=== Section Start ===

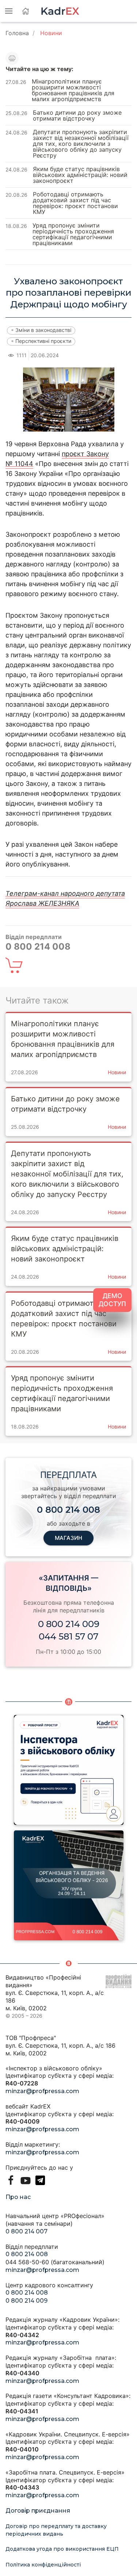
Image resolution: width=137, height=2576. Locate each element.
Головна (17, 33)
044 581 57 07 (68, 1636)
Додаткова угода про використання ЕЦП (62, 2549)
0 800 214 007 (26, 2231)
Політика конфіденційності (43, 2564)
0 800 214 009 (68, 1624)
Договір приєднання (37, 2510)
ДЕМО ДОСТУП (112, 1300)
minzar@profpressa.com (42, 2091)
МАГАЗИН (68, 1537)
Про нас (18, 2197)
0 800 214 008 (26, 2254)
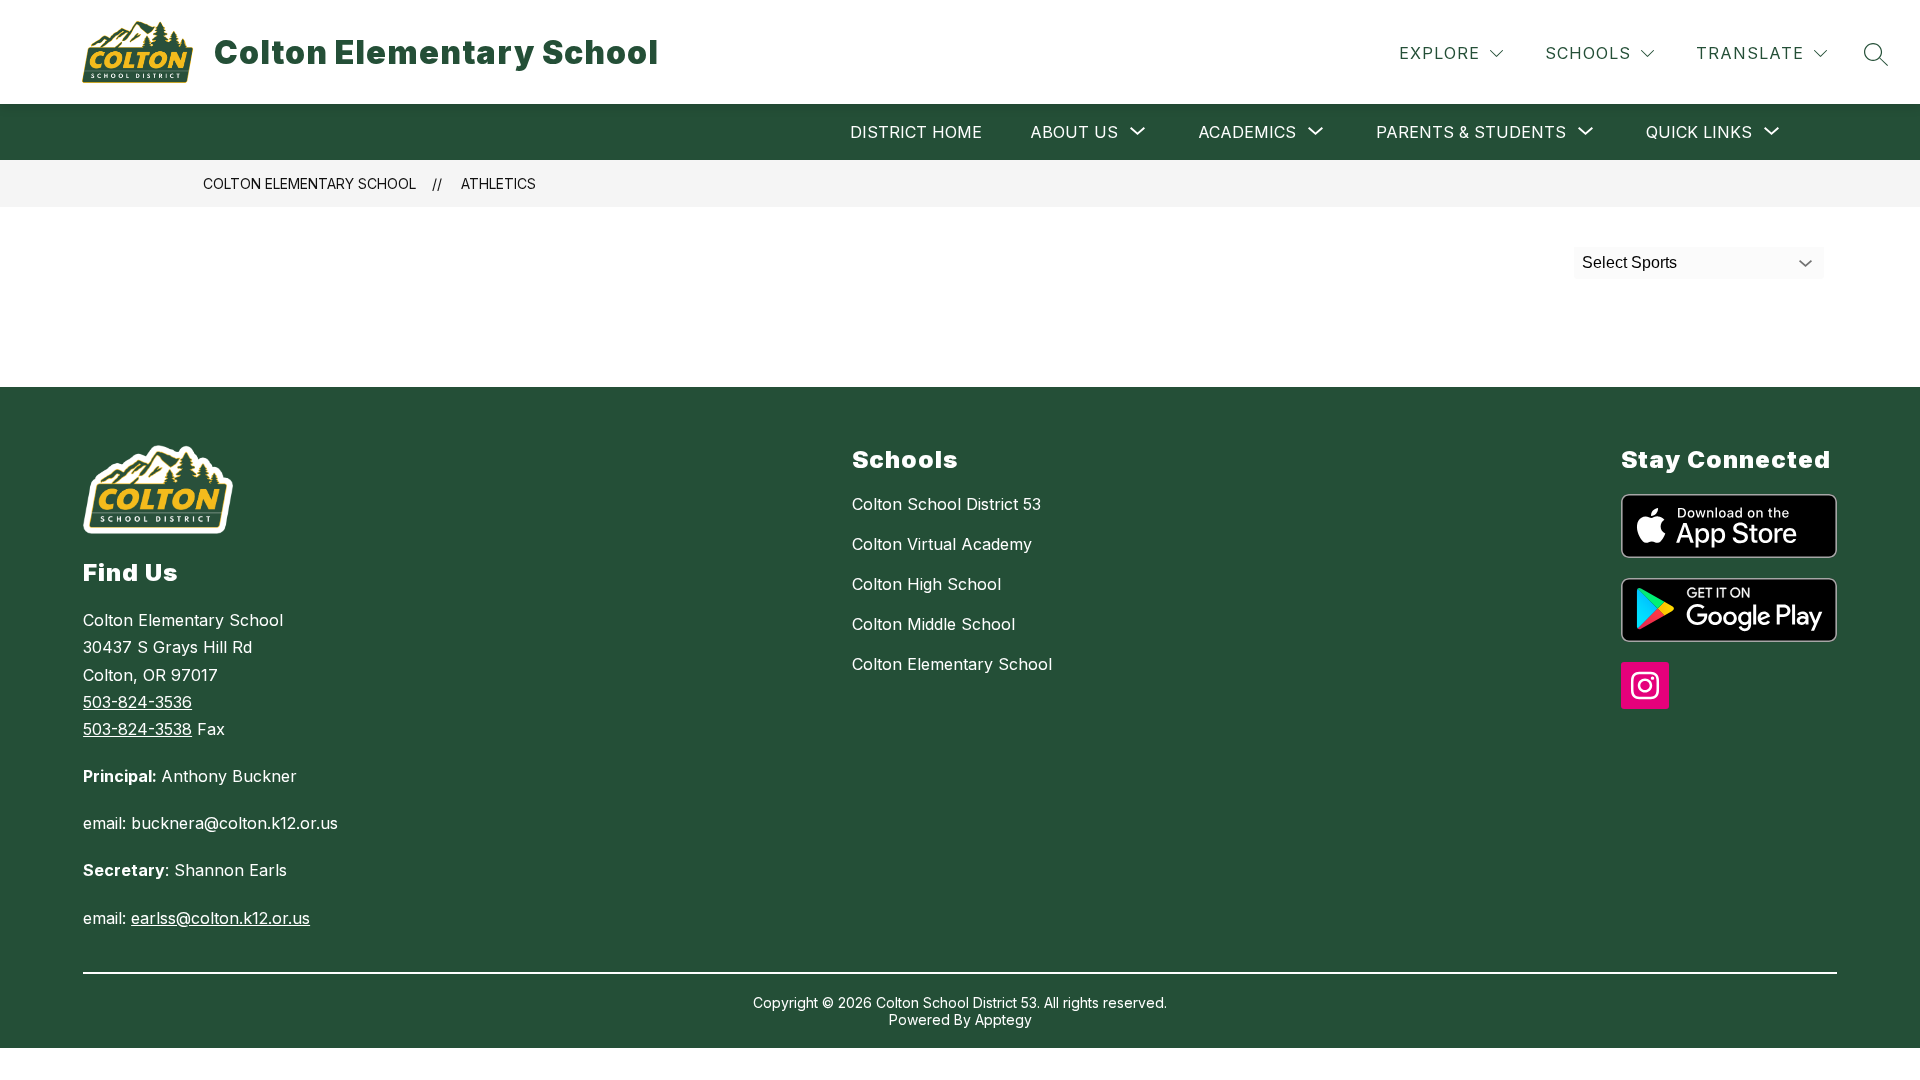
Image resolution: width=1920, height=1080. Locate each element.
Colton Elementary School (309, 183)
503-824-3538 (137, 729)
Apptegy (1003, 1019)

=== Section End ===
=== Section Start ===

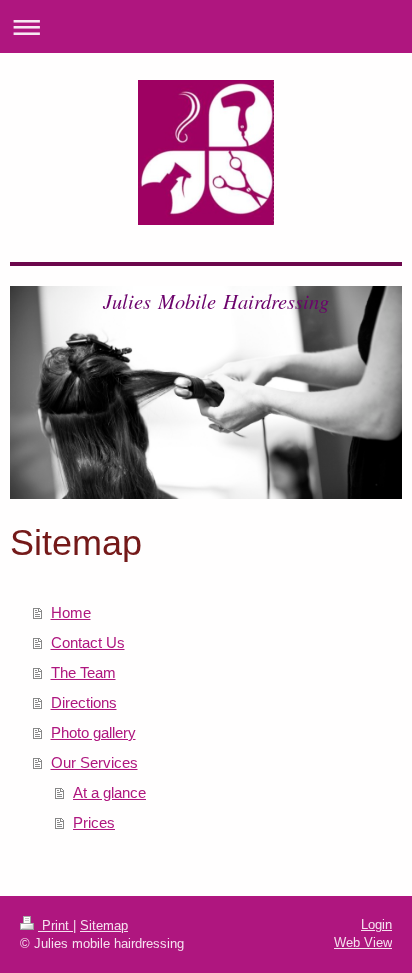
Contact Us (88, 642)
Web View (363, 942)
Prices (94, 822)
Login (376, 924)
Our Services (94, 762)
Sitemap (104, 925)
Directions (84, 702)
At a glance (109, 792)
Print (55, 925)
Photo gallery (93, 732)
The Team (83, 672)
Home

=== Section End ===

* What to work on:
Where a line of the material above holds the string "Locate", copy that line.

* Final answer:
Image resolution: width=137, height=2576. Locate each element.
Image resolution: width=1920, height=1080. Locate each element.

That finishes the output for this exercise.